Long time no post. Life happens.
Tansy: a perennial aromatic herbacious plant with yellow umbel flowers; a dye plant yeilding greenish yellows combined with copper; a stimulant, a catalyst; warning Will Robinson.
We have a flower bed that is in dire need of something besides Tansy. I planted it there a few years ago because it was one thing that does well here. But I should know that anything that does well here does too well to the exclusion of all its neighbors. The tansy took over. All I needed was an excuse to dig it up and throw it in the dyepot.
So when I recently found myself beside an enormous pile of composted horse manure with a shovel, a tarp and a pickup truck, all I could think of was the tansy bed. I was going to dig that succer up and really make something good out of it. Little did I know I would awaken the jones.

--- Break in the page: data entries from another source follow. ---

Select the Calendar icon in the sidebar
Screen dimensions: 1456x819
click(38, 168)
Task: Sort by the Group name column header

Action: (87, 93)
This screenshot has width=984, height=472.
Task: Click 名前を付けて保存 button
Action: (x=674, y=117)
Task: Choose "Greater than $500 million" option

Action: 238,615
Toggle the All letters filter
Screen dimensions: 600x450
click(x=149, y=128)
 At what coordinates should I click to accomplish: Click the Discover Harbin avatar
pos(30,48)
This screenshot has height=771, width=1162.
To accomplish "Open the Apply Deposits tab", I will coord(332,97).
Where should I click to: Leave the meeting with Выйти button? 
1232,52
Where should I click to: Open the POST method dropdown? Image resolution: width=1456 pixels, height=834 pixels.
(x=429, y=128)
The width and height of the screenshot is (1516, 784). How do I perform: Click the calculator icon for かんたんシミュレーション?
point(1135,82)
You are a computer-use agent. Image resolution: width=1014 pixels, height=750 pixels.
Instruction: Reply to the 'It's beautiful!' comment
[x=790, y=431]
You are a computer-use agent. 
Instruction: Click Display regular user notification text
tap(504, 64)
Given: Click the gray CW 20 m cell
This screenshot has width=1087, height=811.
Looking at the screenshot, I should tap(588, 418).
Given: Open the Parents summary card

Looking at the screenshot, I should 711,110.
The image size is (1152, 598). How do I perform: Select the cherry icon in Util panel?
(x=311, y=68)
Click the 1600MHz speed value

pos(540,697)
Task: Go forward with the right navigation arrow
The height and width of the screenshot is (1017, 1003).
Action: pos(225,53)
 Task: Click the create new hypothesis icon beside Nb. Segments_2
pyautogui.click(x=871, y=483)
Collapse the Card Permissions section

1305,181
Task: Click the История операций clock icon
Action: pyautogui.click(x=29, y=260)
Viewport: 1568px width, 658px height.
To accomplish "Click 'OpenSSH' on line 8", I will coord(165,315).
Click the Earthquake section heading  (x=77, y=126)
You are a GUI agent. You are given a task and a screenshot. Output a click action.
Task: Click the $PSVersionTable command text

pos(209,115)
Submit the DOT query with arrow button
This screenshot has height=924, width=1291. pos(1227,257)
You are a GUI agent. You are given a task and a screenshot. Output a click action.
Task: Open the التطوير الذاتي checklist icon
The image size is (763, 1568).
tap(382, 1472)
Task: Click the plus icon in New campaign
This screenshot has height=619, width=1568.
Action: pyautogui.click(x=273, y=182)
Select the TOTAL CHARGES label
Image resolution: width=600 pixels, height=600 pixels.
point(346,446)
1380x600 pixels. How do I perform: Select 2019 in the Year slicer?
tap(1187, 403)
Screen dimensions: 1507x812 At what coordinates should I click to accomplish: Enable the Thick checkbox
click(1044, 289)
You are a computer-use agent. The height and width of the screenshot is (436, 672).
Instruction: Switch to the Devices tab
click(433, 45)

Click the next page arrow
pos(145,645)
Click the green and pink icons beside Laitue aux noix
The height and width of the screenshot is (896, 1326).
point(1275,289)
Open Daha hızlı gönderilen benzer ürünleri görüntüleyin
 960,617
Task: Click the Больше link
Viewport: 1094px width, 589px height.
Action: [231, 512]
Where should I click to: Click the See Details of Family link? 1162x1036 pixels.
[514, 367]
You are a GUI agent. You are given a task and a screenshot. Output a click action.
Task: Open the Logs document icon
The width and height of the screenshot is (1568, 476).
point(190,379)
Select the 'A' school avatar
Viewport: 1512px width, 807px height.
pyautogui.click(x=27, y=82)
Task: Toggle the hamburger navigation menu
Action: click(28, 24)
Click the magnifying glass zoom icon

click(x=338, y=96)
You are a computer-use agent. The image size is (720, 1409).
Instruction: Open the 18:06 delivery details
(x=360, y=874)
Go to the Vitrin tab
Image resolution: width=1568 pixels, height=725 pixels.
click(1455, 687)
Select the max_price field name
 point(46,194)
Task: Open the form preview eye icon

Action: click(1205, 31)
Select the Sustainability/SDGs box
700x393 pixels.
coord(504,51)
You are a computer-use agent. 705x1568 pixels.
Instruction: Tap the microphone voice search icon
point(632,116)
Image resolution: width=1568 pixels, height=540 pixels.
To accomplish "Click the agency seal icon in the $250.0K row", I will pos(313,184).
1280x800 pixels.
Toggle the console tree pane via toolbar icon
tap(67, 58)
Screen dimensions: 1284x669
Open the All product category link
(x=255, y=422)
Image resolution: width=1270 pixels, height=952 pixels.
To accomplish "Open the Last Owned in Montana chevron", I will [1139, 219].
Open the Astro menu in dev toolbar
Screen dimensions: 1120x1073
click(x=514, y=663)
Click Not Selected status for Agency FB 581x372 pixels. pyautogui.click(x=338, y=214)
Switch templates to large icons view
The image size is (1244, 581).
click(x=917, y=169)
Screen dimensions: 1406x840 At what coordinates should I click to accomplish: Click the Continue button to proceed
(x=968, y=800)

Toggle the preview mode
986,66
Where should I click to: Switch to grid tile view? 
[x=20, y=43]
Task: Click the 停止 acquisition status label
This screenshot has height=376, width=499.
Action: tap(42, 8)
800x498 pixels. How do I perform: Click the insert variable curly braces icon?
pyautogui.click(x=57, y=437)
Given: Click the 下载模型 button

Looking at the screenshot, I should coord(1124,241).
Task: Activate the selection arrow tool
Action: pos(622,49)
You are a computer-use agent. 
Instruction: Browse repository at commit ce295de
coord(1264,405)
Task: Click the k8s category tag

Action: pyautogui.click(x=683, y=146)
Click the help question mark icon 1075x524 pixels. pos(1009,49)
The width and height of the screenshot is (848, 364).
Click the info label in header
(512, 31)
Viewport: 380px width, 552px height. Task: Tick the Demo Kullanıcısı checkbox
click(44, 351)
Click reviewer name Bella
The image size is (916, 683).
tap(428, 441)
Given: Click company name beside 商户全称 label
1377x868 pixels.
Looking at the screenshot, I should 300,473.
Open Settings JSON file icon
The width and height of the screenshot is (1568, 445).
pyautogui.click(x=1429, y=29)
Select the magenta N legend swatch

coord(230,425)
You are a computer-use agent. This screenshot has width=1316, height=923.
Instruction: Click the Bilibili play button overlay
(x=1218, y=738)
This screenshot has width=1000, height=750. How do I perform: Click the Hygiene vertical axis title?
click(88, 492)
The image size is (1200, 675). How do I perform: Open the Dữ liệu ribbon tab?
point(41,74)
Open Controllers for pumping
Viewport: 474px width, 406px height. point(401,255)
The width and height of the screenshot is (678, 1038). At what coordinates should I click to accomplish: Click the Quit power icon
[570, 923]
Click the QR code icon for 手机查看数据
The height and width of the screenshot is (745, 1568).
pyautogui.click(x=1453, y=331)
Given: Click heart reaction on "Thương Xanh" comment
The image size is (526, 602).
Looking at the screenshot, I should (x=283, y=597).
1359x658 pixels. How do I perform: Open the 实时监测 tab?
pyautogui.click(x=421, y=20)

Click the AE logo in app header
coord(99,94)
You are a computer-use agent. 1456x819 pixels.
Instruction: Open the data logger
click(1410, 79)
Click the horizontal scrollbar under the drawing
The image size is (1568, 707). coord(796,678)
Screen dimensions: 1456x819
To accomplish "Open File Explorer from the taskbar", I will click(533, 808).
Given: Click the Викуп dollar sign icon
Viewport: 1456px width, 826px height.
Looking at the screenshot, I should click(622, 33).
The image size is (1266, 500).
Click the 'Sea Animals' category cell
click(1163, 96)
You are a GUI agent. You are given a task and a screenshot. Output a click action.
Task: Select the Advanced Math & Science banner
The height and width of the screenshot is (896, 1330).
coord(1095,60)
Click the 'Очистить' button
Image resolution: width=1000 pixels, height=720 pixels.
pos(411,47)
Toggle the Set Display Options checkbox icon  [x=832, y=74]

As I started snipping the tansy a devil of a natural dyeing jones stirred from its rip van winkle, peeling back one murky eye. Slowly the beast arose. I chopped the tansy into a copper pot. All seemed right with the world. But meanwhile and inner eye began scanning the garden for other potential dyestuffs. I added water to the tansy pot, suddenly remembering the ripening mahonia berries in the University quad.
A woman on a mission wastes no time. Students and faculty will return in a couple days, but now the quad was a ghost town. If I went now I could deface public property undeterred. Cottage cheese container in hand, bucket in car for surreptitious emptyings, I strolled non chalantly into the quad (non chalantly like ^*&^...furtive was more like it) and started stripping berries. I wandered behind the Bishops Common...gold mine. A full bucket later I returned home, itching, sweating, mildly poisoned and happy.
I set up my electric hotplate outside. I put the pots on the eyes...such a lovely sight. I try to imagine the colors that will emerge from the slowly simmered fruits and leaves. The dyebaths are beginning to move, a whiff of steam skittering over the surface, a stray bubble...then a rumble. The blazing sun dims. Another rumble...far away but formidable. and another and another. Unplug, bring everything in. Torrents streaming down the windowpanes. Dangit.
The next day the same thing. Bubbles appear in pots, distant rumbles begin. Have I discovered the ultimate raindance? Unplug, bring in, more torrents. Natural dyes like to sit and sit...a good thing.
Not to be undone, I started earlier the next day and just got it simmered to perfection when the booming began. The tansy gave a soft golden green with an elvish shimmer. The mahonia berries? Amethyst...pure radiant amethyst.
Hmmm...Queen Anne's Lace is coming on, mulberries aroung the corner, more mahonia. I wonder if mowed grass gives color. After all, it stains.
3 comments:
such a great description of your natural dyeing jonesing!! and it does inspire me. i'll watch for those mahonia berries to be ready for harvest!! thanks........
You silver-tongued devil you. I live WAY to close to the University for you to be tempting me llike that. I would get caught and fined! Ole whats-his-name wouldn't even remember how often I fed him at gradulation. Sigh--I guess I am going to have to learn to mordant now thanks to you. Can't wait to learn something else from you. Just call me a sponge, I soak up all info.
Y'know, I've got some Hopi red dye amaranth that came up volunteer this year... could send it once it's 6 ft high and full of purplish leaves!